Horizontal rectus muscles

Medial and lateral rectus muscles originate from the annulus of Zinn. They travel anteriorly along the orbital walls, inserting 5.5 mm and 6.9 mm from the limbus, respectively. (See the image below.)

Extraocular muscle anatomy. Extraocular muscle anatomy.

Vertical rectus muscles

Superior and inferior rectus muscles also originate from the annulus of Zinn. They travel anteriorly and laterally at an angle of 23º with the visual axis of the eye in primary position. They insert 7.7 mm and 6.5 mm from the limbus, respectively.

Insertion relationships

A working knowledge of the relationships between the insertions of the rectus muscles is essential to performing effective strabismus surgery. [4, 5, 6]

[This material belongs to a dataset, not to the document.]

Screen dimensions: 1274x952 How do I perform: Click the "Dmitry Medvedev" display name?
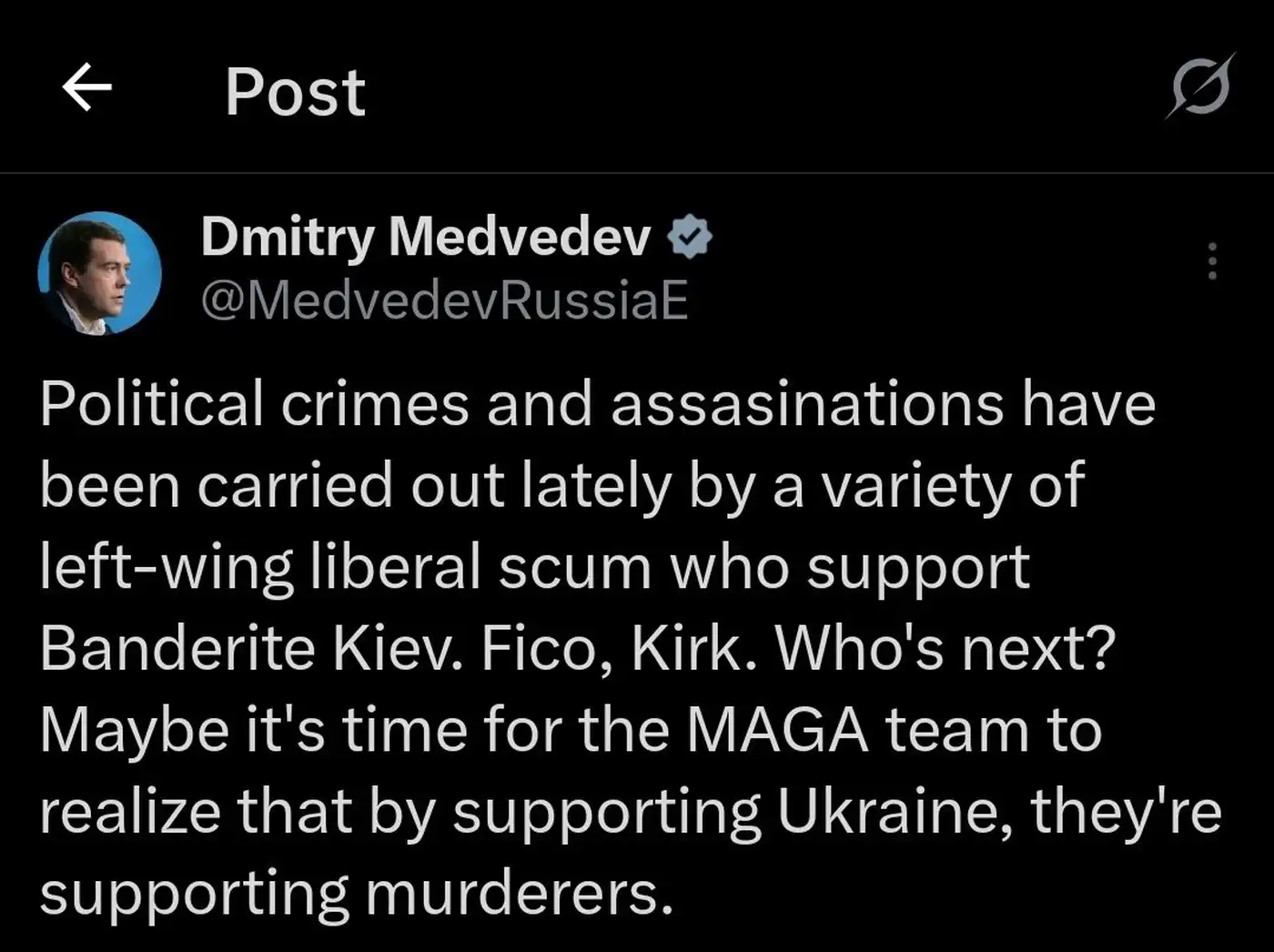(426, 237)
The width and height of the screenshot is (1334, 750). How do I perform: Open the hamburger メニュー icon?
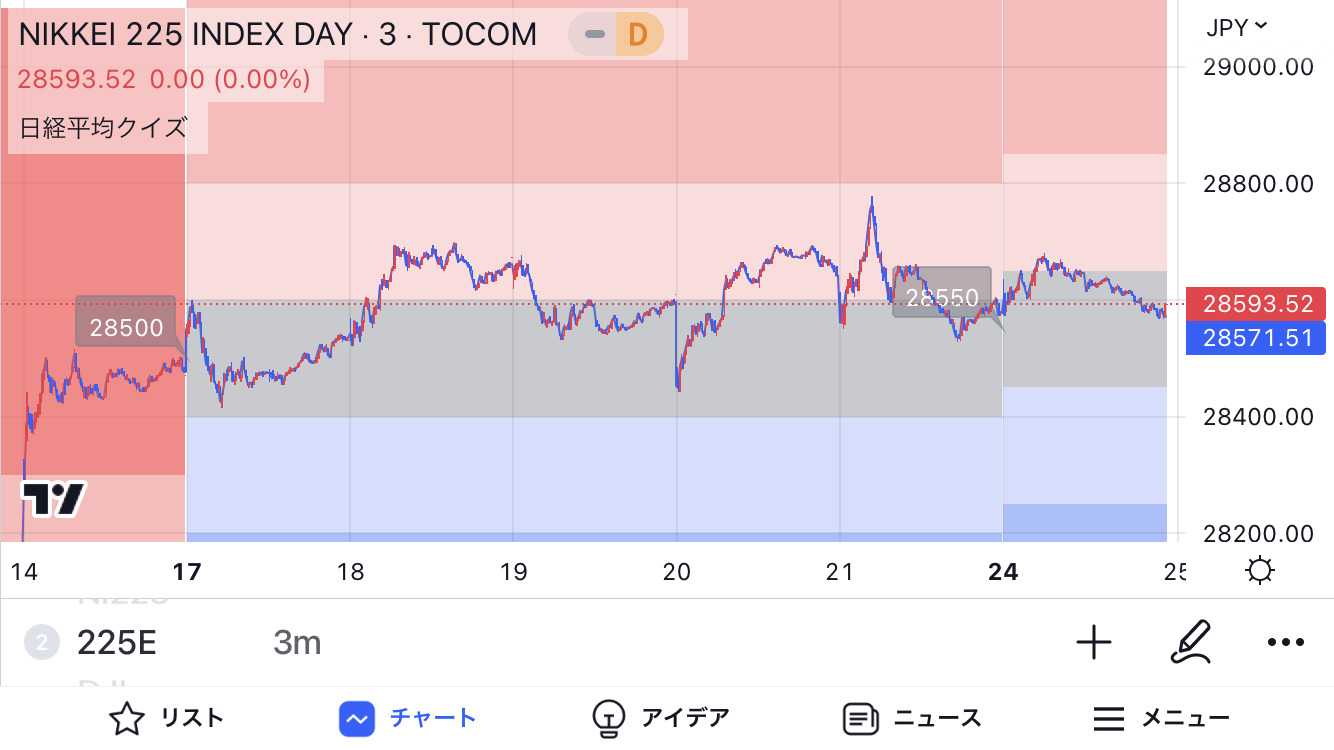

The tendon of the medial rectus muscle inserts 5.5 mm posterior to the limbus along the medial aspect of the globe. Next most posterior in its insertion is the inferior rectus, which inserts 6.5 mm posterior to the inferior limbus. Continuing counterclockwise around the globe, the lateral rectus inserts 6.9 mm posterior to the lateral limbus, and the superior rectus inserts 7.7 mm posterior from the superior limbus. An imaginary line connecting these insertion points creates a configuration known as the spiral of Tillaux.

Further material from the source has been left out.